Among mood stabilizers, lamotrigine may be the most promising for treatment-resistant schizophrenia. In a meta-analysis of clinical trials examining schizophrenia patients receiving clozapine (N=161) who were randomized to receive adjunctive lamotrigine or adjunctive placebo, lamotrigine was superior to placebo in total score for psychosis symptoms and scores for positive and negative symptoms.²⁷

More than 125 published RCTs have studied a wide variety of adjunctive agents other than lithium or anticonvulsants for treating persistent schizophrenia symptoms (Table 2).

Only some of the approximately 40 RCTs regarding adjunctive antidepressants in patients with chronic schizophrenia focused on patients with ongoing depressive symptoms. For a bibliography of these studies, click here. In a meta-analysis measuring improvement of negative symptoms from 23 trials (N=819),²⁸ the effect size was moderate in favor of antidepressants. Subgroup analysis revealed significant responses for fluoxetine, trazodone, and ritanserin.

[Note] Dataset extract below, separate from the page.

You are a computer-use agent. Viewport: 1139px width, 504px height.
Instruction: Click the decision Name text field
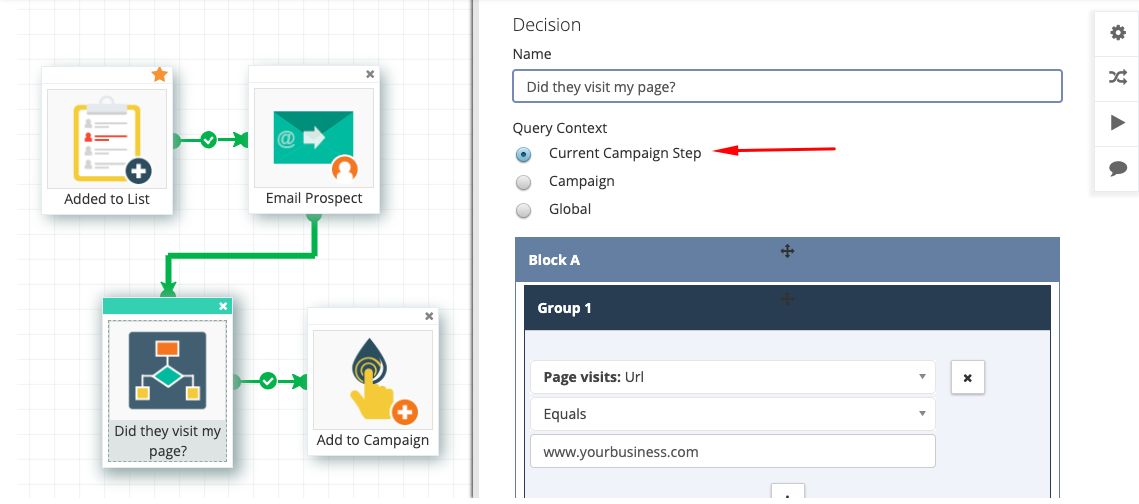pyautogui.click(x=787, y=86)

More than 50 RCTs have focused on augmenting medications for cognitive dysfunction in chronic schizophrenia. Unfortunately, agents used to treat Alzheimer’s disease have shown disappointing results when tested in patients with schizophrenia, as have agents prescribed for attention-deficit/hyperactivity disorder (methylphenidate, guanfacine, atomoxetine) or agents used to promote alertness (modafinil and armodafinil).

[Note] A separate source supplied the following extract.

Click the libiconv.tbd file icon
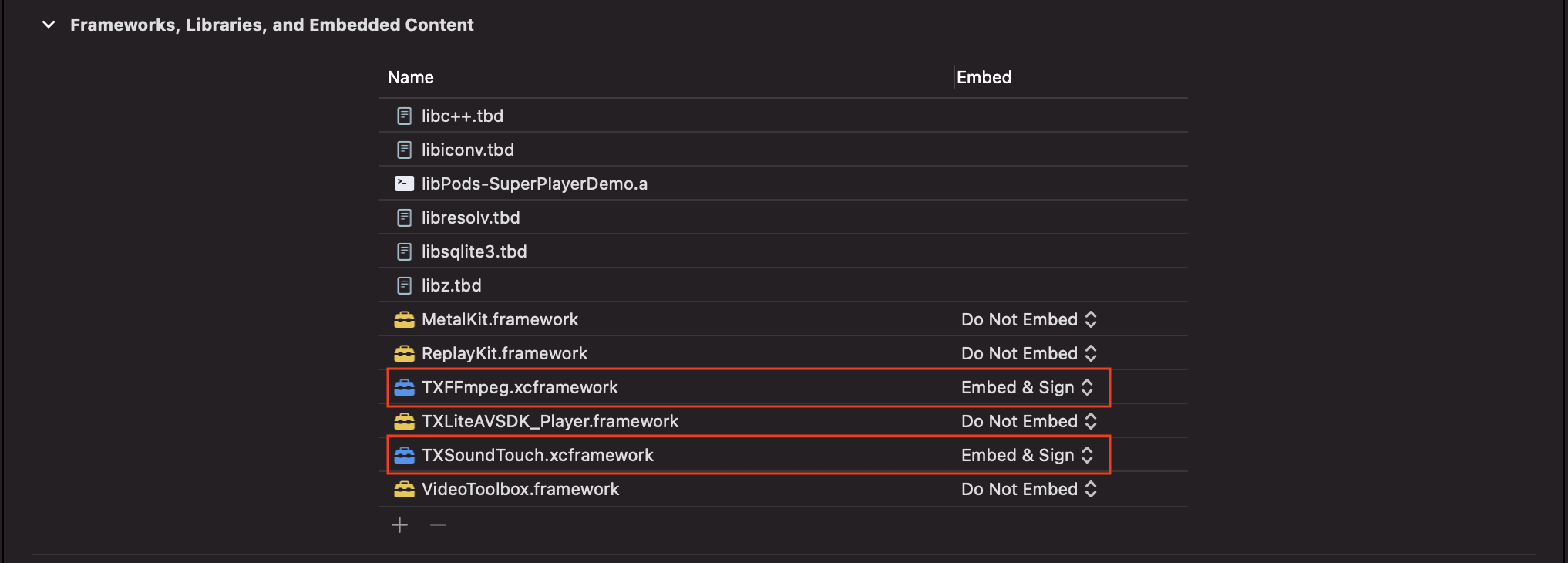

Medications that act on glutamate receptors may offer another potential solution, although not in combination with clozapine.²⁹

Other agents that require further study where ≥2 positive studies have been reported (with ≤2 negative studies) include celecoxib, neurosteroids and hormones, purinergic agents, serotonin 5-HT1A receptor agonists, and serotonin 5-HT3 receptor antagonists.

Table 2

Agents studied as adjuncts to antipsychotics

Therapeutic neuromodulation

More than 10 RCTs of repetitive transcranial magnetic stimulation (rTMS) in patients with refractory symptoms of schizophrenia have been published; the results were mixed. For a bibliography of these studies, click here. In a meta-analysis of 9 trials (n=213),³⁰ prefrontal rTMS for treating negative symptoms demonstrated a small-to-medium effect size. In another meta-analysis³¹ of all prospective studies of rTMS for negative symptoms and for auditory hallucinations and overall positive symptoms in refractory schizophrenia, the effect sizes showed moderate effects.

Fewer controlled trials are available for electroconvulsive therapy,^32,33 but its use with clozapine appears encouraging.³⁴

Psychological and behavioral intervention. Cognitive-behavioral therapy, although labor-intensive, can be helpful even in patients considered treatment-resistant (Table 3). These interventions generally are provided together with pharmacotherapy.